• [WHAT TO WORK ON] Please turn the paragraph of the text below that begins "We have students that were born and bred" into a short bulleted list that keeps its main facts.

• [TEXT SHOWN]
------------------------------------------------------------------------

I don’t like conflict – never have. It makes my heart beat faster and gives me that sick and anxious feeling. Sometimes the voices on Twitter make me anxious and defensive. This week this world and the events that have happened in it have made me positively despair and, if I’m honest, be a bit scared of the future. But I do like to debate; I totally believe that there is rarely a right or wrong answer, but in doing so I can get passionately defensive and here’s why. 

I work in a large (1700 odd and rising) 11-19 school in the East of England. We have one of the largest immigrant populations in the country, in fact during the last election, several of our students charmed Jon Snow when he was out and about filming in the city in preparation for a debate on Channel 4 news. So all this means that 56% (at the last count) of our students are classed as EAL students. We have approximately 60 languages spoken within the school. Alongside this we intake from some of the poorest areas of the city, as well as being set in one of the most affluent areas. We have a waiting list that means that we often have new students, many in years 10 and 11. We are really proud of all of this, but are used to having to be defend our students. 

We have students that were born and bred in this country, but whose parents don’t speak English. We have students who have lived in many different countries, whose parents are trying to earn money to make a better life for their children. We have students that are refugees and travelled with their families to escape unimaginable horrors and have seen more than any child should, along with having visible physical scars to prove it. And we have children who have travelled to this country alone on lorries, away from any family and completely alone in this country. Sometimes we don’t actually know how old they really are, but we teach them the same as everyone else. 

But it brings pressures, particularly in terms of getting our students reading abilities up to scratch very quickly, so that they are able to access GCSE papers. Often it is very difficult to have a strong communication with home, and the ability to read, to enjoy reading and be able to do it well, has to come completely from within school and we have to be able to constantly access the progress our students make. We have to instil a love of reading in the English language as well as introduce challenging texts, which has a context very different to what they know. If you are from Afghanistan, are you going to understand what on earth Dickens is going on about?

------------------------------------------------------------------------

• [DATA ENTRIES]
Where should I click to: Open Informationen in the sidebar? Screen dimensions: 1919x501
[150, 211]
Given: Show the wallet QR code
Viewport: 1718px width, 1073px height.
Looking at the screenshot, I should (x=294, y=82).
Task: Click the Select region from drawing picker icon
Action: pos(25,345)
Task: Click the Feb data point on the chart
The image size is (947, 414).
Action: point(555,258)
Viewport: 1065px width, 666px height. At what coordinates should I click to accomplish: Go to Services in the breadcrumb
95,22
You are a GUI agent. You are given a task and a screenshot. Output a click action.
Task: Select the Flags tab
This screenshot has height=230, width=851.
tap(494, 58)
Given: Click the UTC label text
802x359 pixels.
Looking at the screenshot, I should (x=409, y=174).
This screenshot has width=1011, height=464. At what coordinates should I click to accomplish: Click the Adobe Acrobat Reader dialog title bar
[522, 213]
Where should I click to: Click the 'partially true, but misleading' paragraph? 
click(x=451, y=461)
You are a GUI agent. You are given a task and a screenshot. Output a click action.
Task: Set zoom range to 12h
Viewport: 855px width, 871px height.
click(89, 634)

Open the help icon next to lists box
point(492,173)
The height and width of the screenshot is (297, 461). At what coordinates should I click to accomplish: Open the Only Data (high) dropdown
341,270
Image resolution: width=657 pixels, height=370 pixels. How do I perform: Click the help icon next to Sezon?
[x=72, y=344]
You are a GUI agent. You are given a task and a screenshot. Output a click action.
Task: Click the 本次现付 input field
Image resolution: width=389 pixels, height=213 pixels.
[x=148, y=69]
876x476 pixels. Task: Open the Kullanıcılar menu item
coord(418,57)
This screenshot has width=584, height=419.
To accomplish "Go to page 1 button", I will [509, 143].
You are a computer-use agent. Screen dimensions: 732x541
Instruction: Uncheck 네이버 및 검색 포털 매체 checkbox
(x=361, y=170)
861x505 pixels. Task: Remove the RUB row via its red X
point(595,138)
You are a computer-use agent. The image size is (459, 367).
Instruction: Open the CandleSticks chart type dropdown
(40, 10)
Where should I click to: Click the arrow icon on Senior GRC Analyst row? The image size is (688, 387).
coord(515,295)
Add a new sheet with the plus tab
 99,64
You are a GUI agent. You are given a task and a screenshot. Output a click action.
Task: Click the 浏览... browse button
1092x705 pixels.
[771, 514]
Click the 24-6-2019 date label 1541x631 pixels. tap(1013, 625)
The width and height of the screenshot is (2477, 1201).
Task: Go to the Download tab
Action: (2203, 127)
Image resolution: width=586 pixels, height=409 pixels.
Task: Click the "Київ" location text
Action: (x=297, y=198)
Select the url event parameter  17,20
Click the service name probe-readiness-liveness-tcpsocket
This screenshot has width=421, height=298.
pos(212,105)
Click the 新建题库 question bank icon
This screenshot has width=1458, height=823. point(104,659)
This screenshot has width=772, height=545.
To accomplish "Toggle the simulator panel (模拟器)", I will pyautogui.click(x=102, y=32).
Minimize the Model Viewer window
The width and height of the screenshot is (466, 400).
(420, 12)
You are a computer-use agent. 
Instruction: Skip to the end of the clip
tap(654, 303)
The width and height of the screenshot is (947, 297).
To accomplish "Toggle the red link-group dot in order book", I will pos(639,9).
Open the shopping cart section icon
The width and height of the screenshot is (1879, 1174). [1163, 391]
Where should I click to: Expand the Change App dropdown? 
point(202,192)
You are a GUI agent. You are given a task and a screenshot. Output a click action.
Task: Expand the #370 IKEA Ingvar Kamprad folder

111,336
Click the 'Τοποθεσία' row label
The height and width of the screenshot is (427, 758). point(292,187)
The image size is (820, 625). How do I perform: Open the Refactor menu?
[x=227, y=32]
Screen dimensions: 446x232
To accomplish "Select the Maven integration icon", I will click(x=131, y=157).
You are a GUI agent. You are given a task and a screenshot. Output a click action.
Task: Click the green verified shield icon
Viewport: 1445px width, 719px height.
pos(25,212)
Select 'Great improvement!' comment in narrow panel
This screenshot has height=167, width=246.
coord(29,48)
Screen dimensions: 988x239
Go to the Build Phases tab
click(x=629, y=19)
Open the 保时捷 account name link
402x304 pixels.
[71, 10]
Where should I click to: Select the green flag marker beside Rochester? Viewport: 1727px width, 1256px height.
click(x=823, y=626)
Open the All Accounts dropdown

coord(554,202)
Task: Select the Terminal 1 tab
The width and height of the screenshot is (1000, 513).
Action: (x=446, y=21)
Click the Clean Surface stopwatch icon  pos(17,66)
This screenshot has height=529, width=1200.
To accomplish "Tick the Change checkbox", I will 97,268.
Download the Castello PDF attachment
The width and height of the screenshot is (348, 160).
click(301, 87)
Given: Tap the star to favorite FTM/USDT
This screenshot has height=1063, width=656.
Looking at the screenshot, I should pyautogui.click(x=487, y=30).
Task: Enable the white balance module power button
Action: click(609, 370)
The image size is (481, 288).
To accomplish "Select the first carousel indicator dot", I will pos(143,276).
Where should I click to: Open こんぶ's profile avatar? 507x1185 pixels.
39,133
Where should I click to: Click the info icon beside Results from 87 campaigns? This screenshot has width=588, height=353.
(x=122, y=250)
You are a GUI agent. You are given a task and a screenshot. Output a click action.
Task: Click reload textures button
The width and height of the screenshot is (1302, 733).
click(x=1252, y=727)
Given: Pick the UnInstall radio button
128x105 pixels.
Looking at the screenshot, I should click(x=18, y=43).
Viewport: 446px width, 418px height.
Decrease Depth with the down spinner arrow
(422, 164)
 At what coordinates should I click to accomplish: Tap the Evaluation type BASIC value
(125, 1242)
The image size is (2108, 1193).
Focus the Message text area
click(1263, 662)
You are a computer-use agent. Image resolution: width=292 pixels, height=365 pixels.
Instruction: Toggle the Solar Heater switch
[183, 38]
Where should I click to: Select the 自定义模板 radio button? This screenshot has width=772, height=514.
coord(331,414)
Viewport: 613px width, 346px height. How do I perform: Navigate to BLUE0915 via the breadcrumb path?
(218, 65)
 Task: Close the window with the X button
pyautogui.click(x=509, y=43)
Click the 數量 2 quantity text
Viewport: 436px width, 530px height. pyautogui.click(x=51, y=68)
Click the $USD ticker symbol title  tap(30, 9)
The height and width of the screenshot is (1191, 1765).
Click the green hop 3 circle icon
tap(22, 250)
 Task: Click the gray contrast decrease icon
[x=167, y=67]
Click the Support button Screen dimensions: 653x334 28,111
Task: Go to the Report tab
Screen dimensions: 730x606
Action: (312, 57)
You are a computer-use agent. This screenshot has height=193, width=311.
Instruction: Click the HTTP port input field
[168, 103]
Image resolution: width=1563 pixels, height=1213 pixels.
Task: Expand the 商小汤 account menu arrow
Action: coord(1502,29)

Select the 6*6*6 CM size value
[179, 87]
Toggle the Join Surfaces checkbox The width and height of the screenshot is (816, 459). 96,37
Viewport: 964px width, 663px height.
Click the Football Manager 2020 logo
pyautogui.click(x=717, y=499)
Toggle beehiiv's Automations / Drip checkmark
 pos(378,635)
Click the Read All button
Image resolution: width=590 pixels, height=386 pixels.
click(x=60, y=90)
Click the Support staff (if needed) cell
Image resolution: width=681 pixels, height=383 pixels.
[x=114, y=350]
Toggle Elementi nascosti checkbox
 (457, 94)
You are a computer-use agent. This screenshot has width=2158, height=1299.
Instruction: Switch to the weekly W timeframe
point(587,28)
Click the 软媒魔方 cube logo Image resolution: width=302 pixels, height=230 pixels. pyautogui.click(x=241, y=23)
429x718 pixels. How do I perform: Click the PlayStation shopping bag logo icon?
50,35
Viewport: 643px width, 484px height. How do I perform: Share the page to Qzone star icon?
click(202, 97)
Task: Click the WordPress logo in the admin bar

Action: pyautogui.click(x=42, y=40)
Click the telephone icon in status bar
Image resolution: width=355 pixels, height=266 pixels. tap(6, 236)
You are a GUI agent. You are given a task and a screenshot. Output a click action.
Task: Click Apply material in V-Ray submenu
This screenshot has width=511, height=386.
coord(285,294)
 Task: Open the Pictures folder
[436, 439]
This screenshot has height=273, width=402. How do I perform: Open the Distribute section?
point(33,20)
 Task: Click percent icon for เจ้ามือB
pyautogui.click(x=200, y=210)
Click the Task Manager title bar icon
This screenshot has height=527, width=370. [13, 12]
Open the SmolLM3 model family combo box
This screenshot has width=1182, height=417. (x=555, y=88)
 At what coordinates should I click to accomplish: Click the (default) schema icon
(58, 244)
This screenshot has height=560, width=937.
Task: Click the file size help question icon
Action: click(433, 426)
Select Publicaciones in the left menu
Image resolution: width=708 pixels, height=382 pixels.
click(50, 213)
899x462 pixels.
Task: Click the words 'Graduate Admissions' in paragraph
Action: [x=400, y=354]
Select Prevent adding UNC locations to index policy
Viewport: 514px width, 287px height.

------------------------------------------------------------------------

• [TASK SOLUTION]
- Students born and raised in this country whose parents don't speak English
- Students who have lived in many countries, whose parents work to build a better life for them
- Refugee students who fled unimaginable horrors with their families, some with visible physical scars
- Children who came to the country alone on lorries, with no family here
- Students whose true age is sometimes unknown, but who are taught the same as everyone else